- [WHAT YOU WILL DO]:
1: In the diary entry below, list every sentence ending in a question mark in the paragraph that begins "I wonder what has made him change his mind so suddenly."
2: According to the diary entry below, what class is the paper on heart disease for?
3: Transcribe the diary entry below from "When we did" up to and including "there with him.)".

- [EXTRACT TO READ]:
==*==

Entry: Boredom and a Bleeding Heart Oct 20, 2003



    I am sooo bored! I am actually supposed to be writing a paper on heart disease for my stupid nutrition class but I can't seem to find the will to do it!

Well, I was slightly disappointed (yet somehow relieved) that the girl Fernando found didn't show up.  I got to see Eric, and boy, has he gotten FAT!

It's mainly around his his midsection, so I'm betting it's the booze he drinks that sets him up like that.  Man, when to people ever learn?

Today was not too eventful.  I went to school, got a student ID card ( I'd lost my previous one) and got some books for this paper I am supposed to be writing from the school library.  Later on I went to Fernando's house because we were going to work out together as usual.

Fer was completely boring before we went, he just sat there and built his Magic the Gathering deck without speaking so much as a word to me. Meanwhile I tried to watch comedy central over his dog, of which had taken perch on my chest while I reclined in the lazy boy.

When we did finally leave he asked me along the way if I was still interested in getting a job up in park city at the resort.  I said sure, why not? I could use the money, then maybe I can room with you! (I was remembering, how he had mentioned to me before that he had really wanted me to come up there with him.)

However, now he turned to me and said that he didn't think that sharing an apartment will work now.  He said that he wants to date other people and that he knows that it would just ruin our friendship should we share a place.  He said I could maybe live up there too, but in a different apartment all together.  That way he can still hang out with me and what not and he could basically date others without hurting me so much.

Well, that made me feel pretty rotten. 

I wonder what has made him change his mind so suddenly.  I also wonder, what is going on in that mind of his??  What am I to him? Do my thoughts and feelings mean anything to him?  He has said he loves me, he refuses to sleep with other females, let alone date other girls as of now.  But what does it all amount to?

I am pretty confused.  i wish I could just know what he wants.  What I want him to say is that he loves me more than all the rest.  I am his One.   Or, he says, I just think I want you for sex, I don't love you. 

Right now I have a picture in my mind that has him giving the message: "My love for you is artifical.  You mean nothing to me really. I am just using you until I go to Park City, where I am hoping to meet the girl of my dreams who is prettier, thinner, and more atheletic than you.  The only reason I even let you kiss my cheek is because I know I mean something to you, but really, you mean nothing to me.  I will leave you here, and it will mean nothing to me to know you are sad, because I will be perfectly happy."

==*==

- [INPUT DATA]:
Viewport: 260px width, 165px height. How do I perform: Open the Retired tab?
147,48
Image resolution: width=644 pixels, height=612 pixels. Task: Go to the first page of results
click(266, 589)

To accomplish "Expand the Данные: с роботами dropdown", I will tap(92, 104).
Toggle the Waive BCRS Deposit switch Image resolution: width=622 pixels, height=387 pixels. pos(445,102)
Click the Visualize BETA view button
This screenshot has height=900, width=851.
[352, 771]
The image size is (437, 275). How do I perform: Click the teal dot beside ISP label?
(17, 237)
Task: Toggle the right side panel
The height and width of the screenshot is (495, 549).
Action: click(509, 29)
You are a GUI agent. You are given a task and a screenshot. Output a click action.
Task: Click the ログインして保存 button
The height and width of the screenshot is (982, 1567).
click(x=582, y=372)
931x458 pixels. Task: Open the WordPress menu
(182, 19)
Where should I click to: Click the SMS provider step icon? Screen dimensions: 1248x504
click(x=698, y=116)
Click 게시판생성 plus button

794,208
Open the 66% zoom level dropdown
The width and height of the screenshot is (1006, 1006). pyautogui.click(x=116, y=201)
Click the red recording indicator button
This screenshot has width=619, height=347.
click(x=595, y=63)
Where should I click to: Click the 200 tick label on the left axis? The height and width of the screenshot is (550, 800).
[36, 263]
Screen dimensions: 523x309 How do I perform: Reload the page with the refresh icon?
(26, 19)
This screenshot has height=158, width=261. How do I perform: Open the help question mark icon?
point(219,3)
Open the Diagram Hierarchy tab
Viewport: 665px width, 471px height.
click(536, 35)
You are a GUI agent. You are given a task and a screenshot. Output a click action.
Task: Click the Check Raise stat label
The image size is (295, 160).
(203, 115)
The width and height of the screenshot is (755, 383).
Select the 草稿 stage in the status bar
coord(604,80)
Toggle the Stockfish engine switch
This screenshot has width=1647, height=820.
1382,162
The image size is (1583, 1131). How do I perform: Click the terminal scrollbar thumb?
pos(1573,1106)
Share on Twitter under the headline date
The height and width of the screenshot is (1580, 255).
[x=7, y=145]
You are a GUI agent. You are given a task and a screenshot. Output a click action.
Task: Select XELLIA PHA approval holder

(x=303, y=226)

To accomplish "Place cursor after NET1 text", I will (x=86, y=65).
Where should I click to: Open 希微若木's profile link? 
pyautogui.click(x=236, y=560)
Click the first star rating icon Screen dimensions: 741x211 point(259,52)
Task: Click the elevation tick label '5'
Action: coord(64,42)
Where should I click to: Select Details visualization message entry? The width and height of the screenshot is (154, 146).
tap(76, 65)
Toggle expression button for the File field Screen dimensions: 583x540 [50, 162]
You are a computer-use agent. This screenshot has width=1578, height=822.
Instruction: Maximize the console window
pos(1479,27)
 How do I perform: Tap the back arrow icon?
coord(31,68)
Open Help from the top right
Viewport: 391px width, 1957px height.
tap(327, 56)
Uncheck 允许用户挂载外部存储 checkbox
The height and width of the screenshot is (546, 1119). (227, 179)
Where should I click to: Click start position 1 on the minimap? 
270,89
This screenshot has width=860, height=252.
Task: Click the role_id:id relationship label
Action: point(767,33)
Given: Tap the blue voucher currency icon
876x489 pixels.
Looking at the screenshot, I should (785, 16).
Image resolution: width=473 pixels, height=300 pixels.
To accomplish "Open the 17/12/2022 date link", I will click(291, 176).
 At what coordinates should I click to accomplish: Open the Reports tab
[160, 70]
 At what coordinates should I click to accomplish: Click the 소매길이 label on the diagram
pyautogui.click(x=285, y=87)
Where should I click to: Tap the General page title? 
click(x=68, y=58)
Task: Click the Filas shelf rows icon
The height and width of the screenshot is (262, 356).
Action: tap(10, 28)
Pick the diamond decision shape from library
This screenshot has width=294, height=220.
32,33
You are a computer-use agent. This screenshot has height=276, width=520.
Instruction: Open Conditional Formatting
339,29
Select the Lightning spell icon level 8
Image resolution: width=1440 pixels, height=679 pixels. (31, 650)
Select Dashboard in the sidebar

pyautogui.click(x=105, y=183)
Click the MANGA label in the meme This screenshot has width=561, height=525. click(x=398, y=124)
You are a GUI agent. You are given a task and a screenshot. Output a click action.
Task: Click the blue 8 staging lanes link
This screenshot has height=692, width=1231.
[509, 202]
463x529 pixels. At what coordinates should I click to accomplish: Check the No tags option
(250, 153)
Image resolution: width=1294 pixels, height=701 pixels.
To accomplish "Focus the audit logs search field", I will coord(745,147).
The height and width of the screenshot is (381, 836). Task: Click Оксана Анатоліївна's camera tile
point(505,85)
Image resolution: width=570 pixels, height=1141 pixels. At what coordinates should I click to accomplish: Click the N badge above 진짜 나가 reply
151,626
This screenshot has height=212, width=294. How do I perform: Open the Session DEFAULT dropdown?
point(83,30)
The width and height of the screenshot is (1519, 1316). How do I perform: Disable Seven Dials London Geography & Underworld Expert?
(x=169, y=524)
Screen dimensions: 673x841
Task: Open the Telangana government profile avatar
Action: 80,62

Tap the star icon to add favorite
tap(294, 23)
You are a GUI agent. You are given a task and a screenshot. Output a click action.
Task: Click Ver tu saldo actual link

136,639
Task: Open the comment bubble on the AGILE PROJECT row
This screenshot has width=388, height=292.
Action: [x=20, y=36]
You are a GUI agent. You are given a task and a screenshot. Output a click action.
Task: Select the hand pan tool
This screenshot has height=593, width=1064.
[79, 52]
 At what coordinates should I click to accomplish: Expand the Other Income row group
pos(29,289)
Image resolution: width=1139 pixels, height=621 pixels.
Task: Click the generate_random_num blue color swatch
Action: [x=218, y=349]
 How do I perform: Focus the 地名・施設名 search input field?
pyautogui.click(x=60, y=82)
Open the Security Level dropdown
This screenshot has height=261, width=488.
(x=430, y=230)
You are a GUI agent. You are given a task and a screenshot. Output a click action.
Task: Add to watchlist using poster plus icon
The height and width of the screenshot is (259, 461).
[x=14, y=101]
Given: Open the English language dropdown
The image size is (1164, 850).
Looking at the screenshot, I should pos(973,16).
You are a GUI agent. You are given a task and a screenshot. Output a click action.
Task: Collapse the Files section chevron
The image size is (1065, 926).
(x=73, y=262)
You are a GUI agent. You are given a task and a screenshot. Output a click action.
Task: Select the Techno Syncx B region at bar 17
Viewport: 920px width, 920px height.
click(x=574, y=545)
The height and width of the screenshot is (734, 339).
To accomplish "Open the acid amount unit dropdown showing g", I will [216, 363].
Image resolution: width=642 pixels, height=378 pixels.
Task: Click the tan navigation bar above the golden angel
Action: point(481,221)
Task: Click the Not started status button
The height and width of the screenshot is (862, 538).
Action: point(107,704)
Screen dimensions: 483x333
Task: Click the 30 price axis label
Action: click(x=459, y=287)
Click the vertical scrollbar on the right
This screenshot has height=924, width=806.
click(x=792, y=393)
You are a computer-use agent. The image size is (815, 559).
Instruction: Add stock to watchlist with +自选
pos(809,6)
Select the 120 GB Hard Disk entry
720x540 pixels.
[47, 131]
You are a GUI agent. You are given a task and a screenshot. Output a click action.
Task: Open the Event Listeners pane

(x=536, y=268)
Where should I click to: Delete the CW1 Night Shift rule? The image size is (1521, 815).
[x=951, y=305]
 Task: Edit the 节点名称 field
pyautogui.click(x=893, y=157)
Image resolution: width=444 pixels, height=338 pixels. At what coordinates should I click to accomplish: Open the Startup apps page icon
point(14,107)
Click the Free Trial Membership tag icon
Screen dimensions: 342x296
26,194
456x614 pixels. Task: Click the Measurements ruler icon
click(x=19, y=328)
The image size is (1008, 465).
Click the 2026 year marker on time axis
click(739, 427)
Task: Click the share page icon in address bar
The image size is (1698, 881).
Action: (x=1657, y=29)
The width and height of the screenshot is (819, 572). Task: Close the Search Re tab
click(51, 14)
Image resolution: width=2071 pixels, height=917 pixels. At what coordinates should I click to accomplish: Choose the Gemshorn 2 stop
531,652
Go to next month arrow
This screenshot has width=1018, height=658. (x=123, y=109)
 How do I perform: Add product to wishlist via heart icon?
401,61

==*==

- [ANSWERS TO THIS EXERCISE]:
1:
- "I also wonder, what is going on in that mind of his??"
- "What am I to him?"
- "Do my thoughts and feelings mean anything to him?"
- "But what does it all amount to?"

2: A nutrition class.

3:
When we did finally leave he asked me along the way if I was still interested in getting a job up in park city at the resort.  I said sure, why not? I could use the money, then maybe I can room with you! (I was remembering, how he had mentioned to me before that he had really wanted me to come up there with him.)